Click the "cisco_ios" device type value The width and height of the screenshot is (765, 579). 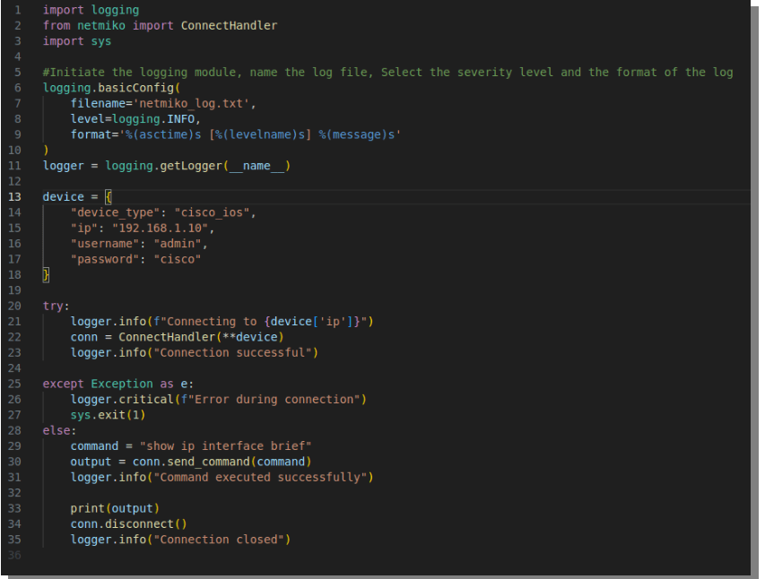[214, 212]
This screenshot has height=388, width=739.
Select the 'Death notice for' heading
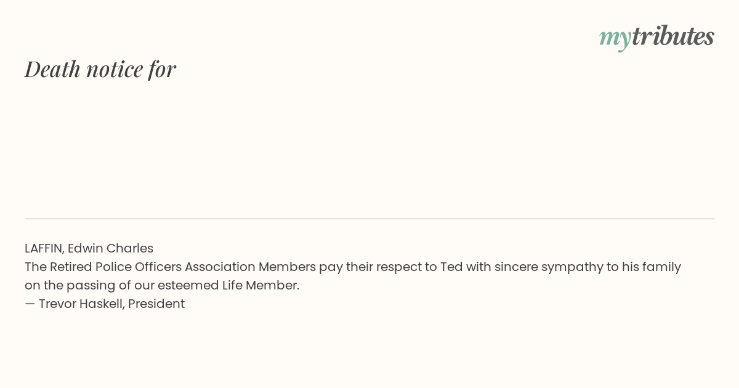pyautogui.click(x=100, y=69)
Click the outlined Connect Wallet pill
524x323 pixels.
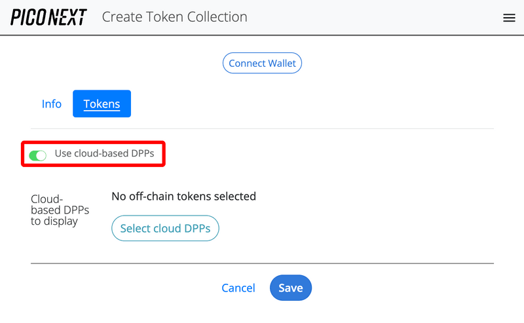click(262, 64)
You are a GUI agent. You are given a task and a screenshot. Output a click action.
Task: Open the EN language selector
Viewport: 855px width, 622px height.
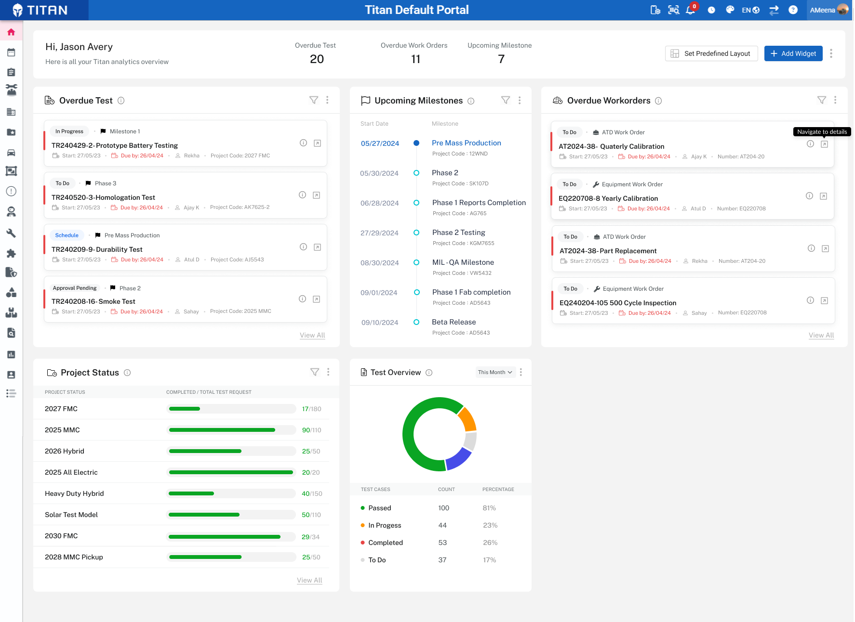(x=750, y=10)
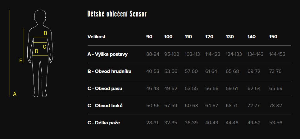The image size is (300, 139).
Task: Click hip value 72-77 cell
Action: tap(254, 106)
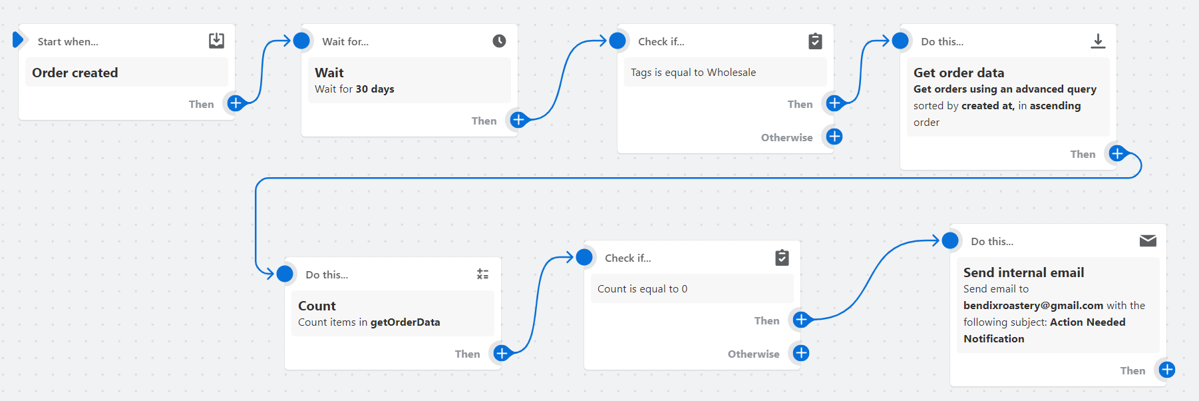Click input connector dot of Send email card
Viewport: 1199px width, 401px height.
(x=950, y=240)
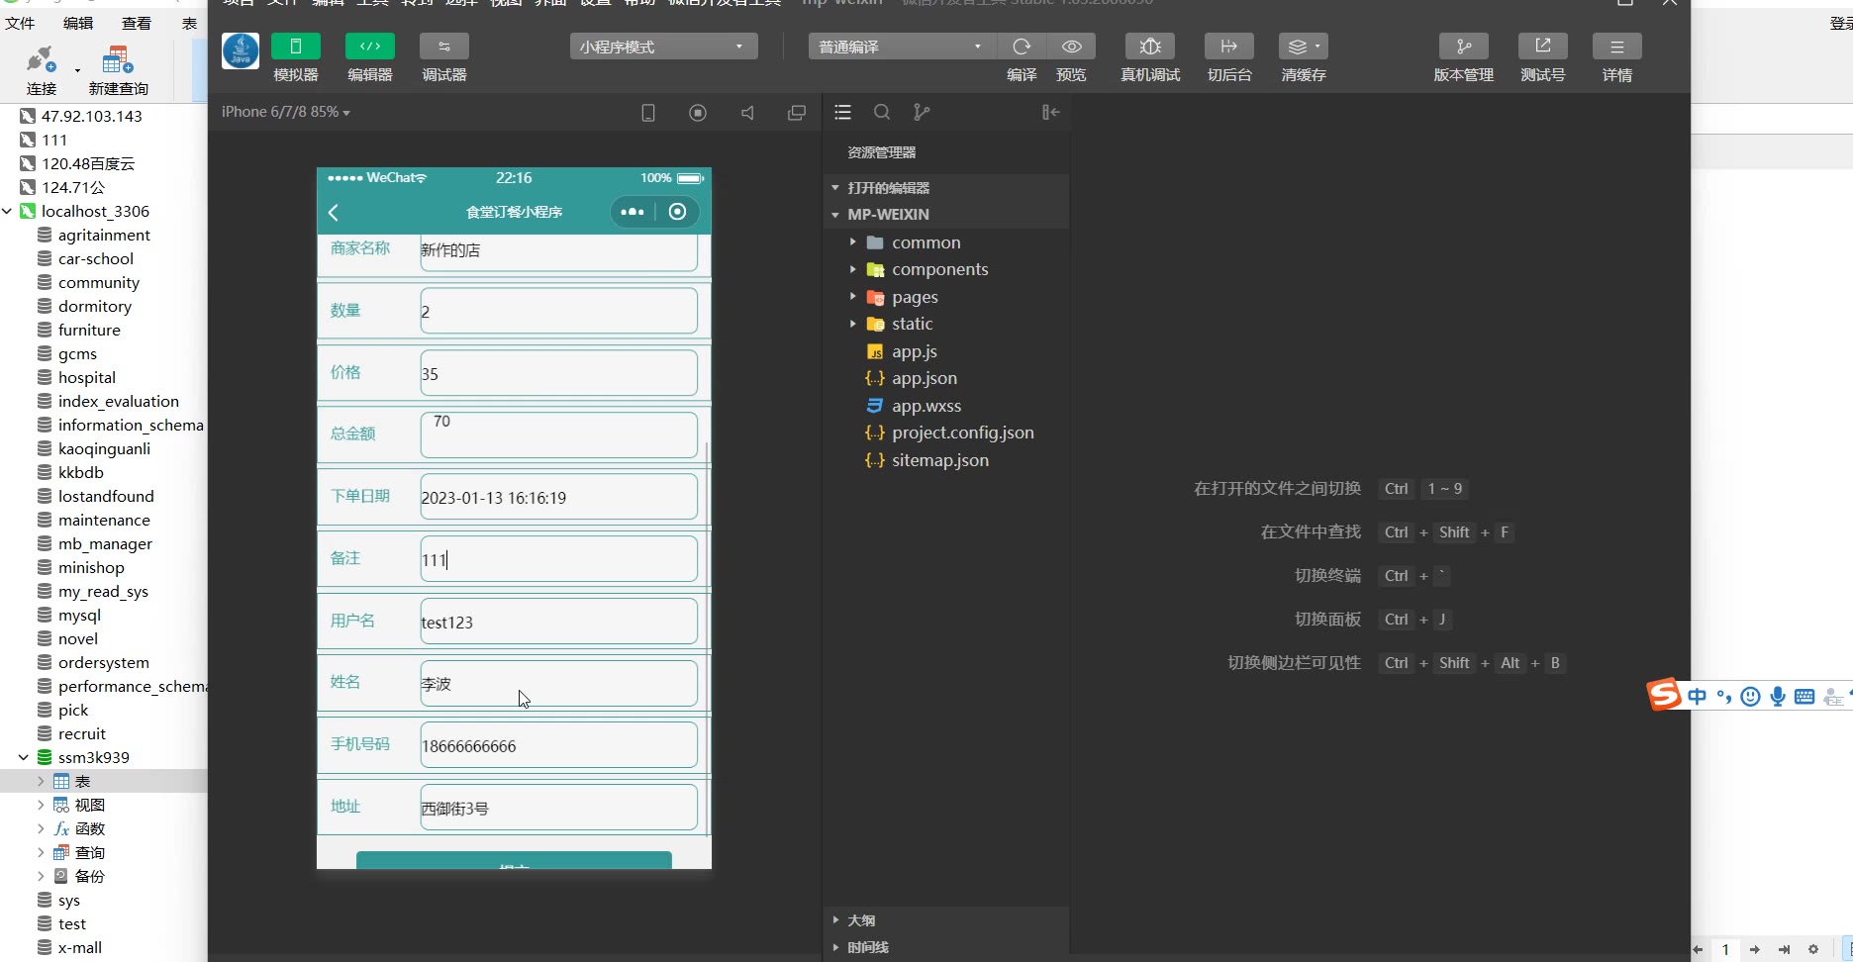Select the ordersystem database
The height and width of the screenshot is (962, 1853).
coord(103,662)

--

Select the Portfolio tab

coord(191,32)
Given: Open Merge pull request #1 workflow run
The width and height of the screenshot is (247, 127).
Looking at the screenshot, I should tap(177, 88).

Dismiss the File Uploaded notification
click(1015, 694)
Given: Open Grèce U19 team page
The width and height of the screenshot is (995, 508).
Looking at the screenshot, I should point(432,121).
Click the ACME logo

--

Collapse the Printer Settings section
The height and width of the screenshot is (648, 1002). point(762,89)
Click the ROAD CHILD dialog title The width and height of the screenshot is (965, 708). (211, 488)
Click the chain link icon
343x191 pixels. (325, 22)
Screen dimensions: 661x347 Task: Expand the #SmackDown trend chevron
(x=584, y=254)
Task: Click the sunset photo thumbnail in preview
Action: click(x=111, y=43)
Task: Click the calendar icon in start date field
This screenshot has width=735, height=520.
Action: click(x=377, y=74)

- Assignment
From the entries above, show each line that includes the string "Open".

- Solution to this task
Task: Open the EN language selector
Given: Open Merge pull request #1 workflow run
Given: Open Grèce U19 team page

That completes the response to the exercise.